De Rechtspraak publiceerde donderdag een document waarin de raad beschrijft hoe hij tegen AI aankijkt. De aanname is dat AI effect heeft op hoe de Rechtspraak werkt, het rechtspreken en het toezichthouden. AI kan ook oplossingen bieden voor de grote vraagstukken waarvoor de Rechtspraak staat, zoals het structurele tekort aan rechters, toegang tot het recht en (te) lange doorlooptijden, aldus de raad.

Zo liggen er volgens de raad op korte termijn kansen voor het verbeteren van arbeidsintensieve administratieve en logistieke processen zoals roosteren en plannen, pseudonimiseren van uitspraken en het verbeteren van besturing van processen via voorspelmodellen voor instroom en routering.

Daarnaast verwacht de raad arbeidsintensieve processen te kunnen verbeteren met behulp van AI zoals termijncheck en het vinden van de juiste jurisprudentie. ‘En we zien een grote rol van AI bij de ondersteuning van het analyseren, structureren en samenvatten van grote, complexe dossiers en bijvoorbeeld het opstellen van concept-uitspraken.’

De Rechtspraak benadrukt dat het gebruik van AI uitsluitend plaatsvindt binnen de kaders van de rechtsstaat, ‘waarbij menselijke controle, transparantie en ethische waarborgen centraal staan’. Om die reden wordt AI in eerste instantie alleen ingezet bij zogenaamde laagrisicoprocessen. ‘Dit gebeurt op verantwoorde wijze en in lijn met de kernwaarden van de rechtspraak.
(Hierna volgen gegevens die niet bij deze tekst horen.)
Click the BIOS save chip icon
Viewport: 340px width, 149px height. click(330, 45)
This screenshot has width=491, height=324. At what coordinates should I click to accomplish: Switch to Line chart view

Door een ‘learning-by-doing’-benadering wordt kennis en kunde opgebouwd, zowel technisch als juridisch en organisatorisch.’

Om de onafhankelijkheid en betrouwbaarheid van de rechterlijke macht te waarborgen blijft de inzet van AI in hoogrisicoprocessen vooralsnog uitgesloten, aldus de Rechtspraak.

Om het verschil tussen laag en hoog risico te kunnen duiden, grijpt de Rechtspraak terug op de Europese AI-verordening. Deze verordening maakt onderscheid tussen laag- en hoogrisicotoepassingen en stelt verplichtingen bij het gebruik van AI, afhankelijk van het risicoprofiel.